Performance and goal tracking
Along with collaboration, another key activity that successful firms approach differently involves their use of metrics and tracking. Across marketing and BD efforts, using data has become an integral part of the job. The survey clearly indicates that successful firms prioritize data—high-growth firms are four times more likely to use tracking metrics for their marketing and BD efforts, and more than a third of respondents that consider their organizations to have a high level of BD maturity consider tracking metrics to be a key driver.

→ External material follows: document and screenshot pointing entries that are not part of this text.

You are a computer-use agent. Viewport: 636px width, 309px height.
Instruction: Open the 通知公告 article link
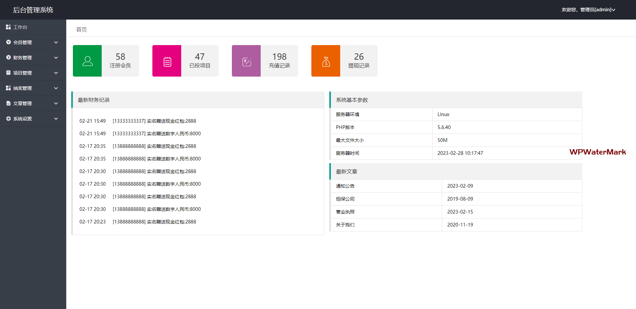(345, 186)
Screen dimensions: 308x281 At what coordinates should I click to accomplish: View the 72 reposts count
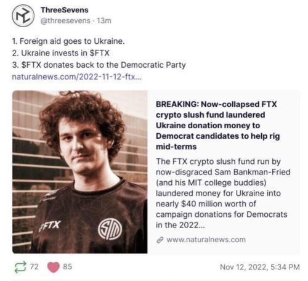tap(34, 267)
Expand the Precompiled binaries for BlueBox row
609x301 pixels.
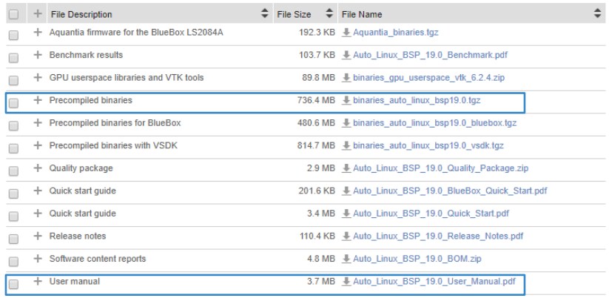point(34,122)
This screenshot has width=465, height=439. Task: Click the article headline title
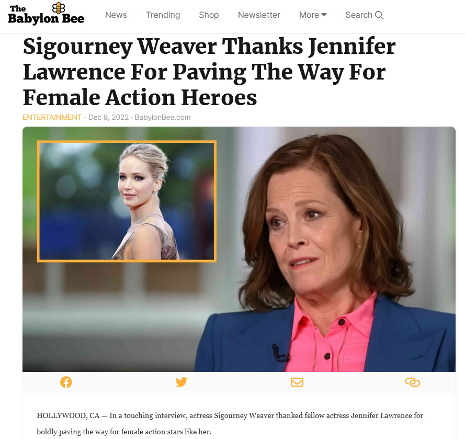tap(209, 72)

High-growth firms also use different tracking techniques than their counterparts with average or no growth. More than half of high-growth firms use historical data for setting goals, and another 42.9% determine patterns that lead to success and adjust processes accordingly, leveraging metrics and objective ROI calculations to evaluate the real success of marketing events, thought leadership content or other BD initiatives. Successful firms engage in these activities at significantly higher rates than other firms.

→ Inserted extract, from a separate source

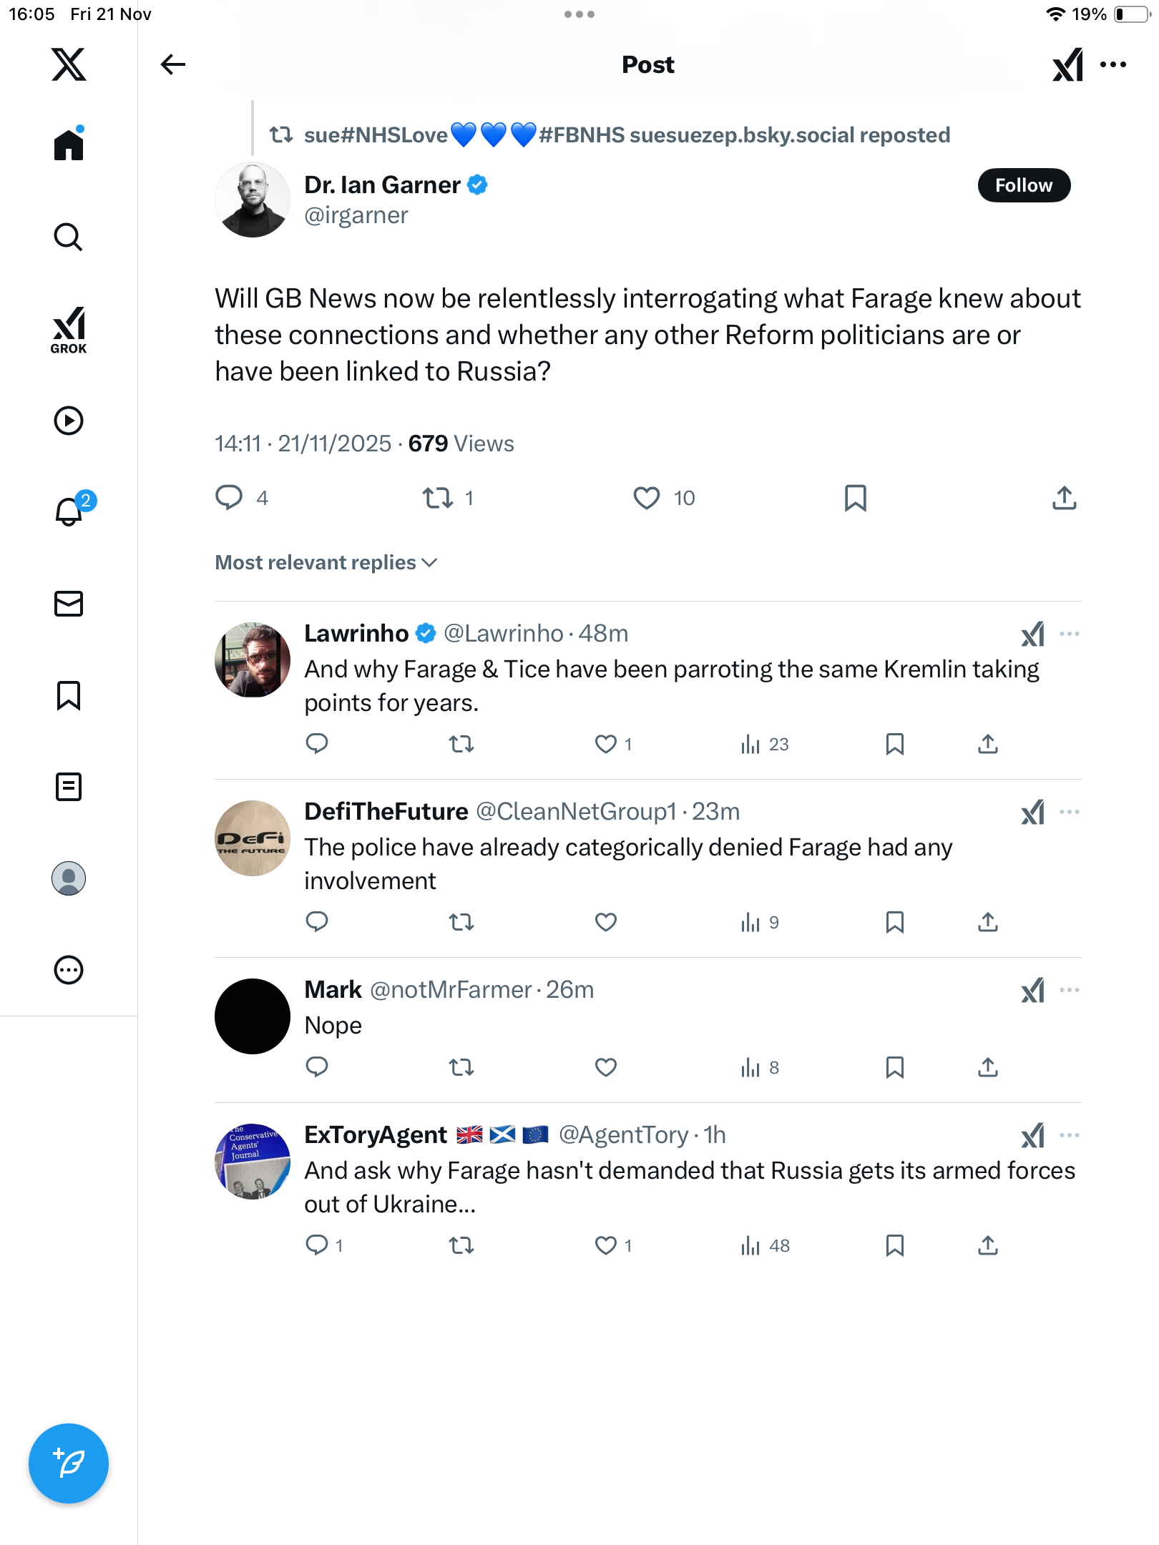Follow Dr. Ian Garner

(x=1024, y=185)

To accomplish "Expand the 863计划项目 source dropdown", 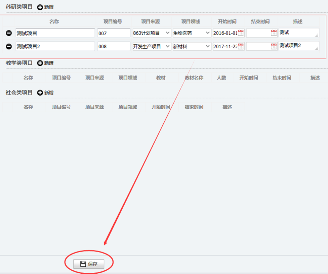I will pyautogui.click(x=168, y=33).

On the other end of the spectrum, 35.1% of no-growth firms do not track or report on BD or marketing metrics, compared with 8.6% of high-growth firms.

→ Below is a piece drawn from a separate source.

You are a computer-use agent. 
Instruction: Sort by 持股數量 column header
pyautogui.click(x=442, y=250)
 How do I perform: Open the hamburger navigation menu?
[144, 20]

Biggest Marketing Challenges
For all firms, though, getting valid data remains a challenge. In fact, respondents collectively ranked it as their top marketing challenge, at 23.8%, followed by a lack of lawyer buy-in/cooperation (22.7%) and technology integration challenges–disparate systems (20.3%).
These rankings should come as no surprise to experienced BD professionals. Creating and maintaining good data is an ongoing effort. And getting lawyers invested in marketing and BD is never easy, particularly when different software and platforms are fighting each other. Predictably, the report also identifies that high-growth firms, which the survey confirms are much more likely to make robust use of tracking metrics, are also six times more likely to be using a CRM.
The bottom line: The correlation between effective use of technology, data-enabled marketing, and the ability to gain firm buy-in all contribute heavily to successful firm outcomes.
Looking Ahead, Continuing Growth
Finally, the latest LexisNexis InterAction report also reveals that more successful firms have prepared to take on 2021 very differently from their counterparts. Most respondents said they are planning to spend more on marketing and BD in 2021, with a mean increase of 15%. However, no-growth firms expect to increase their spend by only 10%, while high-growth firms plan to grow their budgets by a sizable 38%. As law firms and their clients emerge from the pandemic, these investment choices are highly likely to deepen the growing divide between faster-growing, better technology-enabled and more nimble firms and everyone else.
COVID-19 caused significant disruption in the traditional model that law firms use to engage with their clients. While some saw an opportunity, others saw a threat — and firms reacted accordingly. Those that embraced the capabilities needed to create meaningful remote client engagement, at scale. And those that had the ability to rapidly experiment with different approaches, to learn, refine and comprehensively harness these lessons, learned to improve their execution model across the organization and were able to harness this disruption to their advantage. Now seeing how effectively their increased investments paid off last year, they are understandably keen to dedicate even more spend to BD and marketing in 2021 and 2022.
The ROI math on this type of BD toolset and process investment is clear. And 2020 showed that it is massively compelling.